The debate rages on, with this article in the new issue of THE ATLANTIC entitled “The Case Against Breastfeeding.”  I read every word.  The author concludes that breastfeeding ends up enslaving a woman, which is actually kind of hard to argue with, and that the much-touted benefits of breastmilk are actually unproven and/or negligible.   

But enough about the polemics of breastfeeding.  I happened to read another passage on nursing – and when it goes too far - in A Tree Grows in Brooklyn.   This made me LOL in bed and then I had to read it out loud to Chris.

There was a little boy named Gussie who “lived off his mother’s milk until he was nearly two years old.  The milk stopped then because his mother was with child again.  Gussie sulked and bided his time for nine long months.  He refused cow’s milk in any form and took to drinking black coffee.

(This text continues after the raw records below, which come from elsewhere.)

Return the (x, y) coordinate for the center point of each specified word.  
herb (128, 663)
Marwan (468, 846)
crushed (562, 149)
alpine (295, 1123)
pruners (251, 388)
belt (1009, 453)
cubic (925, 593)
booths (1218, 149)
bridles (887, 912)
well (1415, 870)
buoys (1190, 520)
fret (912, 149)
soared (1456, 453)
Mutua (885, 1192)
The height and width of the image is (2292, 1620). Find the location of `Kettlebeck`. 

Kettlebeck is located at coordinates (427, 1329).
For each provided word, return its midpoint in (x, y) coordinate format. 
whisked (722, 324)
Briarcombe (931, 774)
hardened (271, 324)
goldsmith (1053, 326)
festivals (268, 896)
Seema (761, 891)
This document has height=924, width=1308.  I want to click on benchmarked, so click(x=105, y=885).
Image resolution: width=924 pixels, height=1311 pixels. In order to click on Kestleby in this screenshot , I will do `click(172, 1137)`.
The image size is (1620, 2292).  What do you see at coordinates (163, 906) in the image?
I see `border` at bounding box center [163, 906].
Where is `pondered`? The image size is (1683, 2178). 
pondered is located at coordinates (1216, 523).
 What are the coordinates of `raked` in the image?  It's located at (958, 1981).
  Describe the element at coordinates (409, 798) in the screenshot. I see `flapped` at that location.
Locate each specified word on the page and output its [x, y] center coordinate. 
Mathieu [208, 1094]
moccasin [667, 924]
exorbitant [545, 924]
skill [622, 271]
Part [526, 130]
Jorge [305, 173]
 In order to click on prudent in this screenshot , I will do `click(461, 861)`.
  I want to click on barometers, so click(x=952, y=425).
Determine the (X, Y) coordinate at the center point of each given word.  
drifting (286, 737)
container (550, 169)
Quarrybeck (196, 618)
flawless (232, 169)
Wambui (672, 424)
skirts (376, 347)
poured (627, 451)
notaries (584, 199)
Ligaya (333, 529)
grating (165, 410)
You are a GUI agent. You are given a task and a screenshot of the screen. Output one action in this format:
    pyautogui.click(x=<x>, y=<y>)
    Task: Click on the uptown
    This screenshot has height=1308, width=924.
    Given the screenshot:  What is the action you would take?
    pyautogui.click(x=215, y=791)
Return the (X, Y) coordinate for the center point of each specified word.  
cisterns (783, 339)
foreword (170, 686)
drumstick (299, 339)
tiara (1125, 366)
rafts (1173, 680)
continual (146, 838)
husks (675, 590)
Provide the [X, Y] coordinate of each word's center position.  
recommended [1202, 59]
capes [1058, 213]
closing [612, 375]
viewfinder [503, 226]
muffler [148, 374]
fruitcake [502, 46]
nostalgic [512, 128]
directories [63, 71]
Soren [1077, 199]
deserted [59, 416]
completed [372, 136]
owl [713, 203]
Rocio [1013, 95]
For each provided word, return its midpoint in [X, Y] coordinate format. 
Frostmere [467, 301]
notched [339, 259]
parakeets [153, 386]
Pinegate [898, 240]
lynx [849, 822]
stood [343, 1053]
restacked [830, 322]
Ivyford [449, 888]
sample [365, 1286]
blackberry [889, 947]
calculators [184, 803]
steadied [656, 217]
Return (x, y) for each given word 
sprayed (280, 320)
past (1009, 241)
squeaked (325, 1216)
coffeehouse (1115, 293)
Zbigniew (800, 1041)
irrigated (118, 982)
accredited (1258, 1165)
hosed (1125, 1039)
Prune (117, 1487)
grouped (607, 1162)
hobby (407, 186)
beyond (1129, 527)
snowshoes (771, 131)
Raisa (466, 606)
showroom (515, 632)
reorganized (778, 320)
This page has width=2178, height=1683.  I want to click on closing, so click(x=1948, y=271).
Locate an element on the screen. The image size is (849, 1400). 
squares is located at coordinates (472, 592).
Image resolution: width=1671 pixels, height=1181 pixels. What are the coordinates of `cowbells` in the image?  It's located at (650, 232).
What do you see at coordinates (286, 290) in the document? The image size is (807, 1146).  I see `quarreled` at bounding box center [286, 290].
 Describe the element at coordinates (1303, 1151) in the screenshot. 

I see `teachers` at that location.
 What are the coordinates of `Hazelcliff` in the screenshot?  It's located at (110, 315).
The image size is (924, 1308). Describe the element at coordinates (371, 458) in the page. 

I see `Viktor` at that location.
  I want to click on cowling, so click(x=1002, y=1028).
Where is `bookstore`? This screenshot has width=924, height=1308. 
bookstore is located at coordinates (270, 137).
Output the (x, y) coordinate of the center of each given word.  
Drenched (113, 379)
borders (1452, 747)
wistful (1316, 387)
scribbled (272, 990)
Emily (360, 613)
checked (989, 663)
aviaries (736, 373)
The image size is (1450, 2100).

“Little Tilly was born and the mother flowed with milk again.  Gussie went into hysterics the first time he saw the baby nursing.  He lay on the floor, screaming and banging his head.  He wouldn’t eat for four days and he refused to go to the toilet.  He got haggard and his mother got frightened.  She thought it wouldn’t do any harm to give him the breast just once.  That was her big mistake.  He was like a dope fiend getting the stuff after a long period of deprivation.  He wouldn’t let go. 

“He took all of his mother’s milk from that time on and Little Tilly, a sickly baby, had to go on the bottle.  Gussie was three years old at this time and big for his age.  Like other boys, he wore knee pants and heavy shoes with brass tips.  As soon as he saw his mother unbutton her dress, he ran to her.  He stood up while nursing, an elbow on his mother’s knee, his feet crossed jauntily and his eyes roving around the room.  Standing to nurse was not such a remarkable feat as his mother’s breasts were mountainous and practically rested in her lap when released.  Gussie was indeed a fearful sight nursing that way and he looked not unlike a man with his foot on a bar rail, smoking a fat pale cigar.

“The neighbors found out about Gussie and discussed his pathological state in hushed whispers.  Gussie’s father got so he wouldn’t sleep with his wife;  he said she bred monsters.”

So to summarize, the way Gussie’s mother broke him of the habit is hilarious, involving a war-paint treatment using stove blackening and lipstick to create a fierce mouth near the nipple.  When he saw it, Gussie screamed and ran away, never to nurse again.  This created a new fashion in weaning called “Giving the baby the Gussie.”

I haven’t read this book since I was a teenager and I’m constantly surprised at how honestly it depicts life in a teeming Brooklyn of pre-WWI days.  There are loose but lovely women, brutal men, sex fiends, unmarried mothers, beloved alcoholic fathers, and ethnic descriptions that would be very un-PC today.  I’m loving every word.   Get it at a library near you!  Or just download to your Kindle.  You know who you are.